MATERIAL SHOWN
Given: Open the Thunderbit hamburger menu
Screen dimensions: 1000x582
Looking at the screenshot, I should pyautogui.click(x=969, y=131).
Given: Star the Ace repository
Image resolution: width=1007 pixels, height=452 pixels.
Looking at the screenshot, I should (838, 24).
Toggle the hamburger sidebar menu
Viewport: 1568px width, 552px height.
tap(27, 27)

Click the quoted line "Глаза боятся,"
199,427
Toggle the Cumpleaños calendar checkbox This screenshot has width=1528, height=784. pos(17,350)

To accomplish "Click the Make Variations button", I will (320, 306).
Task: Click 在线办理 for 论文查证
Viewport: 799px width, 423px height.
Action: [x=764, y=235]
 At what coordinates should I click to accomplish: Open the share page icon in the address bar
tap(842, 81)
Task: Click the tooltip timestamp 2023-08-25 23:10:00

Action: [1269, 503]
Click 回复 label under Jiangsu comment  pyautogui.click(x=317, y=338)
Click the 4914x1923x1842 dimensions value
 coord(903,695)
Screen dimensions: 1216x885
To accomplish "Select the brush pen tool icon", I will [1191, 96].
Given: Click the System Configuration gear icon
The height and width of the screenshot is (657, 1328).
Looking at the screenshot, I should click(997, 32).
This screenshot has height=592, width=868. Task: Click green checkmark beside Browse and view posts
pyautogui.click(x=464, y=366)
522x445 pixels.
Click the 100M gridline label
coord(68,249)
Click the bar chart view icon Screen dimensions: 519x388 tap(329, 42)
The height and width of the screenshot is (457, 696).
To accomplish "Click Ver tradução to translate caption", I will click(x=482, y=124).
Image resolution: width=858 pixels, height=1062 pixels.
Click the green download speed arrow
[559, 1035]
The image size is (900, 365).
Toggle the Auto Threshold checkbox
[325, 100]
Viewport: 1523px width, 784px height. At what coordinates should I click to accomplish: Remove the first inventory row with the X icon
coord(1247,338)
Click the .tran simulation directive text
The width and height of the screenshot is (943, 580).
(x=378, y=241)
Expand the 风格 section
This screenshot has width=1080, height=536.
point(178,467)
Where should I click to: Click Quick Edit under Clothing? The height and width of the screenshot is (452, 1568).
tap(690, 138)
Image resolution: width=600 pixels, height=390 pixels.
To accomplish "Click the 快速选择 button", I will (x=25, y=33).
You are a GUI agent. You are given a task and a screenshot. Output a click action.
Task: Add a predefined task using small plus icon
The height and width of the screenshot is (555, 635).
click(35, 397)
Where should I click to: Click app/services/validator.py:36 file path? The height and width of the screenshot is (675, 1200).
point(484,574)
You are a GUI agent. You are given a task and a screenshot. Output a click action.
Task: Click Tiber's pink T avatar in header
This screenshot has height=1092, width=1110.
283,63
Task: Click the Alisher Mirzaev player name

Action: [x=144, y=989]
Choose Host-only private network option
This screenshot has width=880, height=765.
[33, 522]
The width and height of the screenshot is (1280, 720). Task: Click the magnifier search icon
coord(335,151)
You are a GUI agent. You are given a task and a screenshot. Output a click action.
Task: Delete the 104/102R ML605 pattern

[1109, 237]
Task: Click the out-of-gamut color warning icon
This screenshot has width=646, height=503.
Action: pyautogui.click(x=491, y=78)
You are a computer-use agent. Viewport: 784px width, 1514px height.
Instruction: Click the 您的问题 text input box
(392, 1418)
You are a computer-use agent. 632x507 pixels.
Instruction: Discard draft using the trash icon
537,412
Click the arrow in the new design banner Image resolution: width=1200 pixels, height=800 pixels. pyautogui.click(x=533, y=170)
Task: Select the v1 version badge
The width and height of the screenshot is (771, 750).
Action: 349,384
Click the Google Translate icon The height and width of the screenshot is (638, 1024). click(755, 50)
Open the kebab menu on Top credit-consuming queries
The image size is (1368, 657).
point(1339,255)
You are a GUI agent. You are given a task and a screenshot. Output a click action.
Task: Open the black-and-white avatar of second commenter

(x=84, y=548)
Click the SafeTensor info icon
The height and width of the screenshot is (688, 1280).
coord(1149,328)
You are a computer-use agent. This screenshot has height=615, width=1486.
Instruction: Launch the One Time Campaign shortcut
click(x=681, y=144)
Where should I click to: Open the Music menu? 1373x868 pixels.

PROBLEM TO WORK ON
Return every line of the material in which the word "computer" is found.

RESPONSE TO THE TASK
You are a computer-use agent. Viewport: 784px width, 1514px height.
You are a computer-use agent. 632x507 pixels.
You are a computer-use agent. This screenshot has height=615, width=1486.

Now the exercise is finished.